Now for potential subclasses of Directory that may define index files, the display_data method will display that index file's content as a preview instead.

Data.display_data, in its docstring, also has the warning: Datatypes should be very careful if overriding this method and this interface between datatypes and Galaxy will likely change. so I thought it'd be better to implement enough flexibility in Directory.display_data so that subclasses won't immediately have to override the method again, but instead there's one hopefully carefully reviewed place where the magic happens. That's why I handle the index file case in the Directory class even though I agree with you that it's of no relevance for that class itself, but it's also logical to think that a number of directory subclasses will have something to use as an index file.

In general, there is no urgency here, and I do not intend to get into any heated argument over this. I'm willing to adjust the code and learn about your opinion and the reason behind it. Above are my reasons for implementing this first version like I did, and all I can say is that I gave this quite some thought, but never expected my first attempt to be perfect nor even close to it.

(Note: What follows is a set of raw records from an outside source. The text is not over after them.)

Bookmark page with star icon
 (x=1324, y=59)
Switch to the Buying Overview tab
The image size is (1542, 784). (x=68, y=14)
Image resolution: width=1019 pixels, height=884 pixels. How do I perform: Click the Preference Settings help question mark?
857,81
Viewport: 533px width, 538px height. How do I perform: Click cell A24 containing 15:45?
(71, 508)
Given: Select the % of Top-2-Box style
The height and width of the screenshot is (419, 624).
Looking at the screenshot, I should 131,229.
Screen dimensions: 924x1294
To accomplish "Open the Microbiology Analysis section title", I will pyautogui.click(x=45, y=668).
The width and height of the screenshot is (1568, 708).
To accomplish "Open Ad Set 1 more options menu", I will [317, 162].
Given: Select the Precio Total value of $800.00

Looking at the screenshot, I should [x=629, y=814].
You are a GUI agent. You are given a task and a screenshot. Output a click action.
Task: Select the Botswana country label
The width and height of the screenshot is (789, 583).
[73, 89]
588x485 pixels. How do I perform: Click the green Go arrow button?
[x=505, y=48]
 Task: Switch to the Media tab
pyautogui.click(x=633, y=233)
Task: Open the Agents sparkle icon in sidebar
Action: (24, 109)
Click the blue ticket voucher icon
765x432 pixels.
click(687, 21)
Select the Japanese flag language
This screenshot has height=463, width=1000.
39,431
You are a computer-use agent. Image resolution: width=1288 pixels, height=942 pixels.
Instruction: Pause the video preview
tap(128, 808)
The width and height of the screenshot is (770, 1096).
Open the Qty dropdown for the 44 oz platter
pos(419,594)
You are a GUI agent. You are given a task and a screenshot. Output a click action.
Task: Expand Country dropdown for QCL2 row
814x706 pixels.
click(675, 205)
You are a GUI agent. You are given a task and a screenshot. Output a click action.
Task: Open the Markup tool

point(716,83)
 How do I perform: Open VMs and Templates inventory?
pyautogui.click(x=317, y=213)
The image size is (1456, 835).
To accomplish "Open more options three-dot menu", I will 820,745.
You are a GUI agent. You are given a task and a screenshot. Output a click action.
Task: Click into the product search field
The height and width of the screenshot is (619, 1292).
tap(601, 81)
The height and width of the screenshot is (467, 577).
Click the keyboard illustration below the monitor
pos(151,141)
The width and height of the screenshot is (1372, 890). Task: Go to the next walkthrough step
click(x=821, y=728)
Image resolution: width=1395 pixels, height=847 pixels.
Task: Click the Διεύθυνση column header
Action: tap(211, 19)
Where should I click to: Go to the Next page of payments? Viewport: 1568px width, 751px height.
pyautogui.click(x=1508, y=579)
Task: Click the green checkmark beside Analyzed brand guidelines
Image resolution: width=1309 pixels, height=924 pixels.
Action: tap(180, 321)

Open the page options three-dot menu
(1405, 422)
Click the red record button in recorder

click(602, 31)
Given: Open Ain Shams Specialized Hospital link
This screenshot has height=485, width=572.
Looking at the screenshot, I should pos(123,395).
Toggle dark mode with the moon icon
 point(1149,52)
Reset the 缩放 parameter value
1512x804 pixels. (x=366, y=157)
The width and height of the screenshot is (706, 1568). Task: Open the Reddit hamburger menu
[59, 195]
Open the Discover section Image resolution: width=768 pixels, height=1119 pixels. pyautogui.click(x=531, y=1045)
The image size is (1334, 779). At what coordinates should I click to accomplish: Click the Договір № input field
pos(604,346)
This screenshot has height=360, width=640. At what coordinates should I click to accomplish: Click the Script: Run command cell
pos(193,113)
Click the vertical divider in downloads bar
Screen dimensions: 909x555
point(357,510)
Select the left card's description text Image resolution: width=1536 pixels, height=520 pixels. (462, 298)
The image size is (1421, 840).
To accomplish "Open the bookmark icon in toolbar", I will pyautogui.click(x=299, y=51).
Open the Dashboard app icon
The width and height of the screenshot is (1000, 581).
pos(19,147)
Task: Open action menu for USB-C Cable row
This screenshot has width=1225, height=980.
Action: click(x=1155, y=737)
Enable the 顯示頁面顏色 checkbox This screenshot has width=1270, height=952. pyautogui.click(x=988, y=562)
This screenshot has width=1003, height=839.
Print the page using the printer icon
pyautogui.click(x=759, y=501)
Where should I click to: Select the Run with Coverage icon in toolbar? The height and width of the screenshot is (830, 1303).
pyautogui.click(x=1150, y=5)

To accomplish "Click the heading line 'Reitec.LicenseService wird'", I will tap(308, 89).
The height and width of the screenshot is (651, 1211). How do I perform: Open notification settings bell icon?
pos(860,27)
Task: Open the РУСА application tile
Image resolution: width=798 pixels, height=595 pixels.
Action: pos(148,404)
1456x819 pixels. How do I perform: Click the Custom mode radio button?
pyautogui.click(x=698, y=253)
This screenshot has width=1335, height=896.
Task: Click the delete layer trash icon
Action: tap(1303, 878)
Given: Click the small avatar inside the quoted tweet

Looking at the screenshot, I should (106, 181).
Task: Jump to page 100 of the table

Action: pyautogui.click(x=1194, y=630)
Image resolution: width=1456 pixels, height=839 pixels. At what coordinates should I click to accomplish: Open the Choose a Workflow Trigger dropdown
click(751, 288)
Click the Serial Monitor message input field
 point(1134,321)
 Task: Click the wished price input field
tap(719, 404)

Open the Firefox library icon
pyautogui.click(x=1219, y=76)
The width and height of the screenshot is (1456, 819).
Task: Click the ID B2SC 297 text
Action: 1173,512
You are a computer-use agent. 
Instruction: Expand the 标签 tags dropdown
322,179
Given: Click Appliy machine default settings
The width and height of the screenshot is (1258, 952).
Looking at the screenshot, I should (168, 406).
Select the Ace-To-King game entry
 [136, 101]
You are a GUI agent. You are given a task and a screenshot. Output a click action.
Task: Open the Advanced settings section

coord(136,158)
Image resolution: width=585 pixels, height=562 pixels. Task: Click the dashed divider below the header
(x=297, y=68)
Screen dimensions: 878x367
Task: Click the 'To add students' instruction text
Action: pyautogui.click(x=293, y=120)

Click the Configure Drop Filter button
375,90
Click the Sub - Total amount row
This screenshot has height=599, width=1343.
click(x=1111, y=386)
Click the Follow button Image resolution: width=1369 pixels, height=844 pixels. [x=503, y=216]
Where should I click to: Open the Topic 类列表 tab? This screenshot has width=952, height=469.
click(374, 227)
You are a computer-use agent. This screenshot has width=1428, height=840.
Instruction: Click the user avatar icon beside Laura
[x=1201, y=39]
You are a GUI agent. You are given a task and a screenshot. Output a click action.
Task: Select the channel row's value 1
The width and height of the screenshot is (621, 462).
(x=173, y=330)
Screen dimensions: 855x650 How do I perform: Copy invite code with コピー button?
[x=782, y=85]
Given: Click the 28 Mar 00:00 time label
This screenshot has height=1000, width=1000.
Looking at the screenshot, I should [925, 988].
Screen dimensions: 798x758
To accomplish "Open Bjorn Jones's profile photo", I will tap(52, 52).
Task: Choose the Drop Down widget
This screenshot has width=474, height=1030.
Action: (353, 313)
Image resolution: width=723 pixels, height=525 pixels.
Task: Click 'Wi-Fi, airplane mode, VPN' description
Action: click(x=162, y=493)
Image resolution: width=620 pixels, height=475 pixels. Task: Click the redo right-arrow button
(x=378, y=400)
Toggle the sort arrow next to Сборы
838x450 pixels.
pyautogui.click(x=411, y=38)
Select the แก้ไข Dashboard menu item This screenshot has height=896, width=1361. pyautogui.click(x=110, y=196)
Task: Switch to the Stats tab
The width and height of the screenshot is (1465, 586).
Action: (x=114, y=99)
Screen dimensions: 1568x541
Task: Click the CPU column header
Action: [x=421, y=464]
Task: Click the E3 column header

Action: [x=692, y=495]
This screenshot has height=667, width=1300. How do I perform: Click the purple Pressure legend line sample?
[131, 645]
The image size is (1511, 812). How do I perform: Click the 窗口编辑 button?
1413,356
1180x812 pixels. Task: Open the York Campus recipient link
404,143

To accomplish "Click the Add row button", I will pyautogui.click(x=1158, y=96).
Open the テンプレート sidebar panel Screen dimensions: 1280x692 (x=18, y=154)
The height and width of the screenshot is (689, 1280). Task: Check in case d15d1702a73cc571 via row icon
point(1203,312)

mvdbeek · 2024-03-07T09:28:36Z

I should say that our datatype code is quite sub-optimal in so many places, in part due to us not being very strict with reviewing them (for a good reason, we want to collect all those domain-specific datatypes), and having had to resort to server-side templating for the longest time in Galaxy's history. That in turn means that it's not always appropriate to just model new code on existing code, especially if you're working on important datatypes that we have to build on going forward. Now I don't mind altering stuff in display_data, we can always remove that later, but I don't think we should add more data to the database that we're not using.

itself implements a poor man's directory display for the case

All of these should eventually go away, just like the "bam-to-sam-to-tabular" display. You can produce a listing of extra files via the API, which is what a directory browser visualization should use to implement a browsable interface. We shouldn't have to stick that into the database. Making the visualizations first-class is a priority on the roadmap and we're not far away from getting there.

Datatypes should be very careful if overriding this method and this interface between datatypes and Galaxy will likely change.

I would take this comment quite verbatim to mean that the interface can change, in terms of function signature or expected return values. That comment likely comes from an era when we still had datatypes on the tool shed. I don't think that the number of subclasses matters, and in my previous comment I suggested that you can implement a directory-style subclass and a concrete implementation that uses the additional data you want to store in the database, which is my number one issue with adding unused metadata elements. And then we'll also see how all that is actually used.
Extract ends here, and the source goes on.